長くだらだらと要領を得ない話は、聞く方の注意力も散漫になります。「つまり、こう言うことでよろしいでしょうか」と念を押したくても、ポイントが抜けていて押せないこともあります。
雑談なら話の結末がどこに流れても構いませんが、仕事となるとはっきりさせなければ動けません。どのように聞き取ればいいのでしょうか。
まず、向き合い、うなずいて受けとめる。この基本は忠実に守りましょう。つい、面倒くさい、またか……という顔になりがちなので、気をひきしめます。
そのうえで、「繰り返し」のあいづちを上手に使っていきます。いわゆるおうむ返しの最もシンプルな方法で誰にでもできます。
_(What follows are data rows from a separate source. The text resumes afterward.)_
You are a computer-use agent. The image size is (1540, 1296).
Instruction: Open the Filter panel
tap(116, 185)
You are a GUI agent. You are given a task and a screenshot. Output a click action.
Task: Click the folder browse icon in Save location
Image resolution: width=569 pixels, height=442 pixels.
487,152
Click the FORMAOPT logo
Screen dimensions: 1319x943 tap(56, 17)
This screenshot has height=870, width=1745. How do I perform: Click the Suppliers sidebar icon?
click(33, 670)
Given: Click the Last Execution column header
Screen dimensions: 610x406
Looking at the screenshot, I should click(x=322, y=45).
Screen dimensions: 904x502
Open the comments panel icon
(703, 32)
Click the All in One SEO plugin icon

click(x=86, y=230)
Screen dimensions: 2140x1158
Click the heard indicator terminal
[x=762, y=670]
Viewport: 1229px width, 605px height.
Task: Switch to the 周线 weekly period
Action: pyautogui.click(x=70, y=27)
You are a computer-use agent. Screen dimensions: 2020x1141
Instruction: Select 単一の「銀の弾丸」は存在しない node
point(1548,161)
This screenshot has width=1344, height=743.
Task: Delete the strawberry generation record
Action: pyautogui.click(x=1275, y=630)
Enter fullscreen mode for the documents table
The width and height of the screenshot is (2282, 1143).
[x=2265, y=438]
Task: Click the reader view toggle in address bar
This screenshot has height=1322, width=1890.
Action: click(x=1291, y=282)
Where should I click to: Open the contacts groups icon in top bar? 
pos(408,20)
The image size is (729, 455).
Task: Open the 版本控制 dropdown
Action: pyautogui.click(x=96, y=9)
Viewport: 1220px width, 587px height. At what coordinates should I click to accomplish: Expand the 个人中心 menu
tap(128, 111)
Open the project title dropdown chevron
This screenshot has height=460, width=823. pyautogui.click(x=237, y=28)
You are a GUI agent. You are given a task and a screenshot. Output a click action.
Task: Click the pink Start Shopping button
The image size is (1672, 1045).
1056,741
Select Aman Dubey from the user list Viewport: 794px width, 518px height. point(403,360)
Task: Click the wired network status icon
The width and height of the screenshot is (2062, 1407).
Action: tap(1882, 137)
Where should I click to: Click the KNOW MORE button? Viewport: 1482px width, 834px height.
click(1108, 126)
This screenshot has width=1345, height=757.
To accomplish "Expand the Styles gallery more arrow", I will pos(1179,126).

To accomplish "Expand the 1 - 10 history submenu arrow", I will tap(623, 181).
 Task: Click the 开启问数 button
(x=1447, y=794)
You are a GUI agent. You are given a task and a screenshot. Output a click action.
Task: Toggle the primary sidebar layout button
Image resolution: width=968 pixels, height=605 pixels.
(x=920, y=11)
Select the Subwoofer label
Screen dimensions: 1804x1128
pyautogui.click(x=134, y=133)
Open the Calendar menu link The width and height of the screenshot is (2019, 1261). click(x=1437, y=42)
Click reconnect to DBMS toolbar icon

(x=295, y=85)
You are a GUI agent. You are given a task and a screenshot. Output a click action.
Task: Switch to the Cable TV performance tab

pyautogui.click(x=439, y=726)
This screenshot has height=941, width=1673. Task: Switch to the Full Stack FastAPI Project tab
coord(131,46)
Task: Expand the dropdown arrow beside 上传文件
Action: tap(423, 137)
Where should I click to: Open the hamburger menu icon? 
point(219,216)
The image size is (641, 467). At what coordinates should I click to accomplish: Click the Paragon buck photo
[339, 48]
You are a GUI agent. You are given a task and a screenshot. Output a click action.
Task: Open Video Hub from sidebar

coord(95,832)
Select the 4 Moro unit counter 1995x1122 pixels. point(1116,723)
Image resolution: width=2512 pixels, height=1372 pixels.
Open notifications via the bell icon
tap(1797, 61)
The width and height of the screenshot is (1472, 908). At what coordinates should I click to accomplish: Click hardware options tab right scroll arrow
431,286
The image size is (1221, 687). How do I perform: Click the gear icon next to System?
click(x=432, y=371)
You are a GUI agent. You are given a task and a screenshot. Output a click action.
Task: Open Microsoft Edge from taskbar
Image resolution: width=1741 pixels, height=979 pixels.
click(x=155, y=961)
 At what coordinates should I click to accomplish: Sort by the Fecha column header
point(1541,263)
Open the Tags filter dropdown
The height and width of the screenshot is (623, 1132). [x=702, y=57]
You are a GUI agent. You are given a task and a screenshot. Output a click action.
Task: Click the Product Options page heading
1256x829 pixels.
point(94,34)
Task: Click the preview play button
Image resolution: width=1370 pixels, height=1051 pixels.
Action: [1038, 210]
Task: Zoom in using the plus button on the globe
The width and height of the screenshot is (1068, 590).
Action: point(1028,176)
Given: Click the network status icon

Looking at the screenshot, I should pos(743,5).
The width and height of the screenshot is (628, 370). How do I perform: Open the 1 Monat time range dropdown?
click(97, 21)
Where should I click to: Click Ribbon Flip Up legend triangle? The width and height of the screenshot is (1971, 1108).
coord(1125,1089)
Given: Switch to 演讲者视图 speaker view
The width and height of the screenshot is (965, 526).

たとえば相手が気になる期限について話し始めたら「キゲン?」と、その単語だけをとり出し、疑問形で繰り返してみてください。するとそこに小さな会話が生まれ、期限を決めることにつながります。
知らない名前が出てきたら「タナベ?」、決めたい色の名が出てきたら「クロ?」など、応用が利きます。自分にとって仕事上必要かつ関心の高いところだけ繰り返すことで、タナベさんがどういう人かを知ることも、第一候補を黒にすることも可能になるわけです。
「繰り返し」には共感の気持ちを伝える効果があります。「ひとつ伺ってもよろしいでしょうか」と丁寧すぎる言い方をするよりも流れを分断せず、すんなりといきます。